YOUR GOAL
Once the line containing "Image resolution: width=1024" is found in the listing below, return it and each line after it through the last, exactly as given.

STORED DATA
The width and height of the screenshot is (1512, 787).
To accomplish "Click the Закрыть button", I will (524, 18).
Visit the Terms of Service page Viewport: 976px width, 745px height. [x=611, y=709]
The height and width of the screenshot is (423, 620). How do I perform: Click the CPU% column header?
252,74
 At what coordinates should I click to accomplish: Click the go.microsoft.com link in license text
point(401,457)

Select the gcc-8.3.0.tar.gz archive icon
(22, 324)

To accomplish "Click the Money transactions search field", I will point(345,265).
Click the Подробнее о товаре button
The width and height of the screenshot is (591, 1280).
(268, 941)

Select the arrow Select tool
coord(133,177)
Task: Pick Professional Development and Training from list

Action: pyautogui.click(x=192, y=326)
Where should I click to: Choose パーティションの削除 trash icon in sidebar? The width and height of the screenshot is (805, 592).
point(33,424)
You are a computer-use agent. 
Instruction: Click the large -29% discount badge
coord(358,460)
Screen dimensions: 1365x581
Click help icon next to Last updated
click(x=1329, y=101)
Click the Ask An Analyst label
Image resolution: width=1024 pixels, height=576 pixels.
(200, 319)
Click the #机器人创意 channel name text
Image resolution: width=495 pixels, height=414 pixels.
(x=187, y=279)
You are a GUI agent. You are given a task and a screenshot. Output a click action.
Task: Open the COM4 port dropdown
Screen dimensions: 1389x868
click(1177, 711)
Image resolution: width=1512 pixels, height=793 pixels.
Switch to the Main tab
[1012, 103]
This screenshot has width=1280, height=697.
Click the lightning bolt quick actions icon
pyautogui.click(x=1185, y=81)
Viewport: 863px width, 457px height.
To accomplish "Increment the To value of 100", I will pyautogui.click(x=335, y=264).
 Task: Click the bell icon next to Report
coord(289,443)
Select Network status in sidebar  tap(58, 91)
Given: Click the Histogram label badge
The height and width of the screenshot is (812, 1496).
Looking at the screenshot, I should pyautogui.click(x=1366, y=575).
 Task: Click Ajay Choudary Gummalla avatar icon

OUTPUT OF THE TASK
Image resolution: width=1024 pixels, height=576 pixels.
(200, 319)
Click the #机器人创意 channel name text
Image resolution: width=495 pixels, height=414 pixels.
(x=187, y=279)
You are a GUI agent. You are given a task and a screenshot. Output a click action.
Task: Open the COM4 port dropdown
Screen dimensions: 1389x868
click(1177, 711)
Image resolution: width=1512 pixels, height=793 pixels.
Switch to the Main tab
[1012, 103]
This screenshot has width=1280, height=697.
Click the lightning bolt quick actions icon
pyautogui.click(x=1185, y=81)
Viewport: 863px width, 457px height.
To accomplish "Increment the To value of 100", I will pyautogui.click(x=335, y=264).
 Task: Click the bell icon next to Report
coord(289,443)
Select Network status in sidebar  tap(58, 91)
Given: Click the Histogram label badge
The height and width of the screenshot is (812, 1496).
Looking at the screenshot, I should pyautogui.click(x=1366, y=575).
 Task: Click Ajay Choudary Gummalla avatar icon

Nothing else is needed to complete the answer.